The US government has responded to the threat with several initiatives, including the nation’s first cybersecurity summit. President Barack Obama urged the private sector to share information on hacks with investigators, keeping lines of communication open both ways.
Banks are also being urged to implement training that educates employees on the red flags of a breach so they can alert IT personnel. Part of this endeavor to protect critical infrastructure includes two executive orders issued in 2013 designed to work with owners and operators to prepare for, prevent, mitigate and respond to threats.
Perhaps the most groundbreaking effort to protect the US from hackers has been the new sanctions program created by the Obama administration.
Through an executive order, which is usually reserved for terrorists, traffickers or organized crime groups, the government has implemented a sanctions regime against foreign cyber hacking groups that threaten the US economy, national security or foreign policy objectives.

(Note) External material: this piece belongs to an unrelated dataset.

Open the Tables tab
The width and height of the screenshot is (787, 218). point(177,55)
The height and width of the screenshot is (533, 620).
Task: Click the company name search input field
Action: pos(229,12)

The order covers any individual or group that:
Harms or compromises any services or computer networks supporting what the government considers critical pieces of infrastructure, such as banks, power grids and military installations.
Causes a significant compromise of such infrastructures themselves in providing power or services.
Causes a significant disruption in the general availability of a computer or network of computers.
The order also covers any entities directly or indirectly responsible or complicit, not just the attackers themselves, and extends to any entities gaining or stealing trade secrets and using those pilfered technologies to gain money. Those funds, thusly, would be forfeit.
There are also punitive orders against any individuals or entities trying to evade these orders and help a designated entity engage in any transactions.
As the US government uses this tool to combat cybercrime, the financial services industry is making strides in securing their systems to protect their clients’ information and funds.
As the private and public sectors strategize to block intruders from cyberspace, hackers are also one step ahead, with new malware being developed every day. The challenge now is to educate and train professionals, in any industry, to know what cyber risks they face.